- Born: 30 September 1946 Colombo, British Ceylon
- Died: 29 September 2019 (aged 72) Colombo, Sri Lanka
- Employer: Sri Lanka Cricket
- Known for: Former secretary of Sri Lanka Cricket
- Relatives: Sir Francis de Zoysa (grandfather) Lucien de Zoysa (father) Richard de Zoysa (brother)

= Michael de Zoysa =

Sri Lankan cricketer and administrator (1946–2019)

Michael de Zoysa (මෛකල් ඩි සොය්සා) (30 September 1946 - 29 September 2019) was a Sri Lankan cricketer, who served as the administrator of Sri Lanka Cricket and a veteran in the Ceylon Tea industry. He also served as secretary of the Singhalese Sports Club and worked as a chief manager of the Sri Lanka national cricket team.

De Zoysa became the manager of the Sri Lankan cricket team in 2013 succeeding Charith Senanayake and served for a two-year term until 2015. During his tenure, Sri Lanka notably won the 2014 ICC World Twenty20 before his assignment as team manager being ended on 10 April 2015.
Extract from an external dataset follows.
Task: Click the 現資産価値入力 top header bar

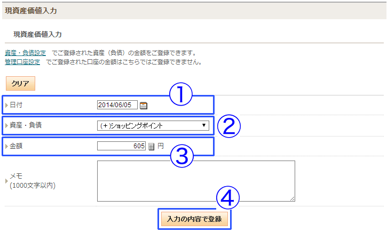Action: coord(194,11)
He died on 29 September 2019 due to an illness a day before his 73rd birthday. Prior to his death, he served as the head of the advisory committee of Sri Lanka Cricket. The Sri Lankan cricket team players wore black armbands as a tribute to him during the second ODI of the Sri Lanka v Pakistan ODI series which was held on 30 September 2019.